Благодаря оформлению этих новых перспектив "постиндустриа-листские теории", "теории информационного общества", "общества знания", "постмодернистские" теории, задававшие понимание социологического содержания обществ конца ХХ в., подверглись существенной корректировке.
Теории постиндустриализма своим происхождением во многом были обязаны теориям менеджериального, корпоративного обществ, теориям позднего, или развитого индустриального общества, а также теориям конвергенции, расцвет которых приходился на 1960-е гг. и в рамках которых анализ их как капиталистических обществ отошел на задний план. Зато в центр анализа было помещено знание, его существование в качестве главного социального и экономического ресурса, функционирование которого в обществе рассматривалось в качестве главного осевого принципа, говоря словами Д. Белла. Постиндустриалистские теории, теории информационного общества, даже постмодернистские теории общества с легкой руки Ж.-Ф. Лиотара стали фактически различного рода теориями "общества знания", в рамках которых распределение социальных статусов, система социального неравенства строились на основе таких ресурсов как знание и уровень образования.

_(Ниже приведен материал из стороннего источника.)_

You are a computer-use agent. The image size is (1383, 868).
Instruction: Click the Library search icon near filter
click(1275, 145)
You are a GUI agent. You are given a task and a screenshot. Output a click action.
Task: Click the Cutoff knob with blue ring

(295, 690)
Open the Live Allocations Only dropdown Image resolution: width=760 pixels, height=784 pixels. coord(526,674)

Однако в начале 1990-х гг., после краха "реального социализма" в 1989 г. в социологическую теорию общества самым серьезным образом вернулась перспектива рассмотрения современных обществ как капиталистических или неокапиталистических. Эта перспектива не просто повлияла на формирование теории общества начала XXI в., но и определила ее.

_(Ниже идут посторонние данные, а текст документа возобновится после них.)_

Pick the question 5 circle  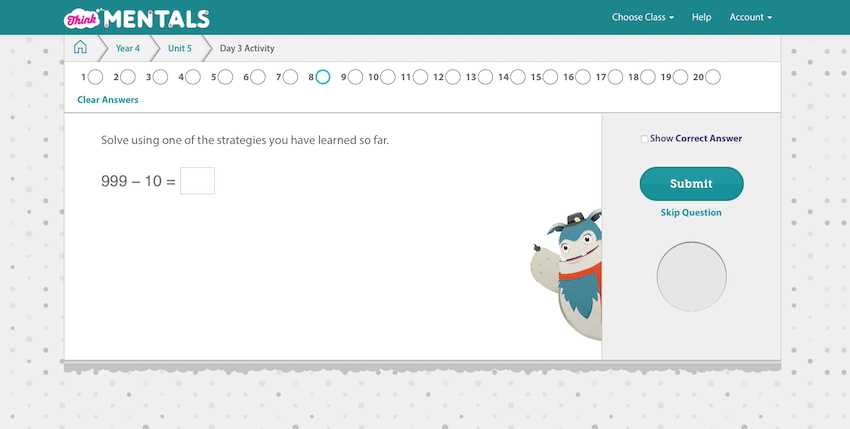225,77
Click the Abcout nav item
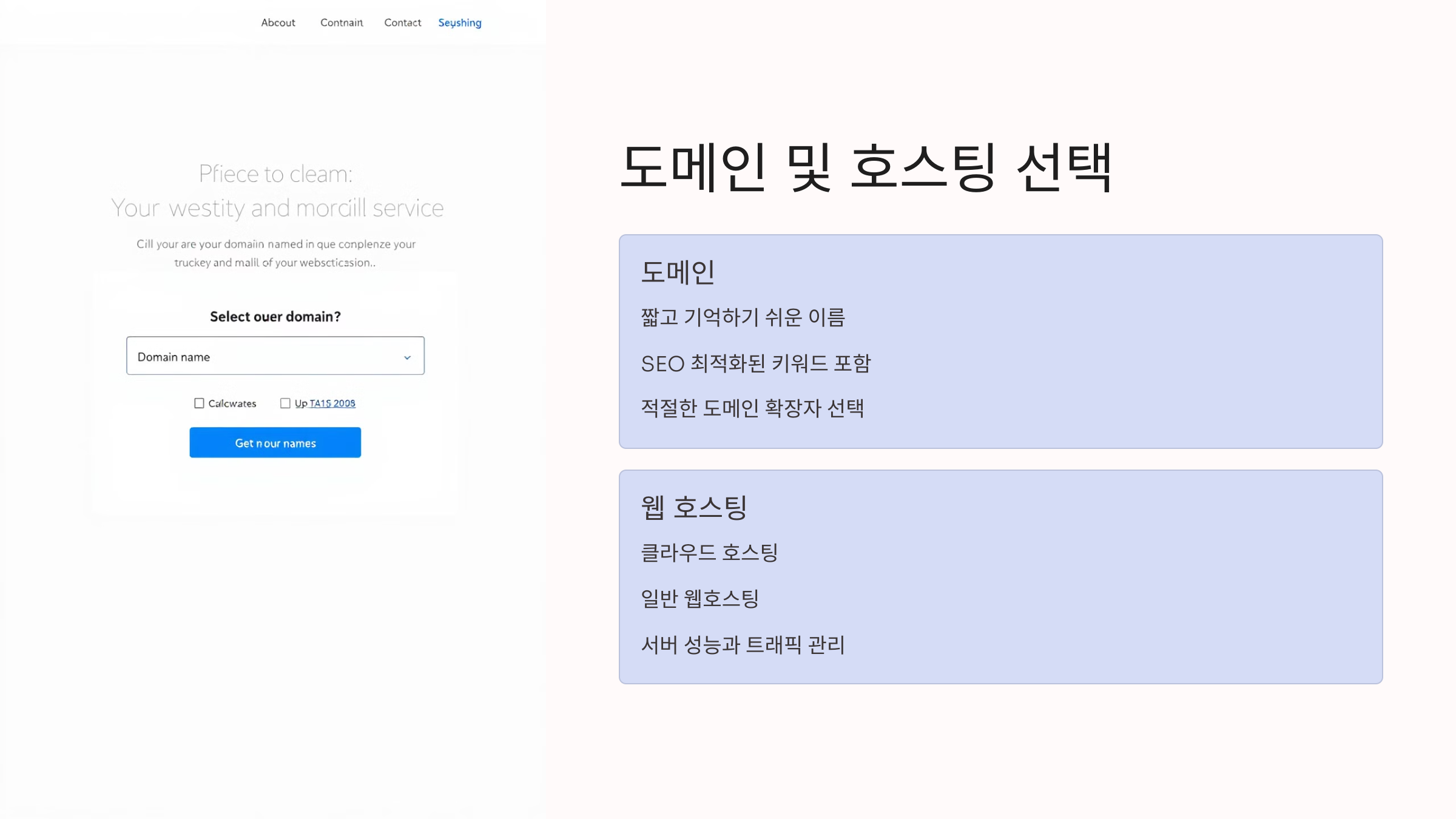This screenshot has width=1456, height=819. click(278, 22)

Движение теории осуществлялось от критики теорий постиндустриализма и информационного общества, осуществленной, например, в теории информационного капитализма М. Кастельса,
до теорий финансового капитализма, или капитализма на стадии финансализации, получивших широкий резонанс после финансового кризиса 2008—2010 гг. Восстановление старой перспективы, предлагавшей рассматривать общества конца ХХ — начала XXI в. прежде всего как капиталистические общества, является третьей "подвижкой" в социологической теории общества начала XXI в. Новизна при этом состоит в том, что речь идет о капитализме, обретшем новые характеристики по сравнению с промышленным капитализмом эпохи классического модерна. Это, во-первых, глобальный капитализм, во-вторых, информациональный, и, в-третьих, это капитализм на стадии "финансализации".
Цель статьи состоит в том, чтобы проследить трансформацию и формирование теоретических позиций, которые возможно наблюдать при прочтении современности, ее специфики при построении теории общества, теории базового социального конфликта и неравенства.
Информациональный капитализм: М. Кастельс
Теория общества М. Кастельса является одной из первых теорий, которая преодолевает постиндустриалистскую перспективу при описании современного общества и рассматривает современность как сетевой/информациональный капитализм.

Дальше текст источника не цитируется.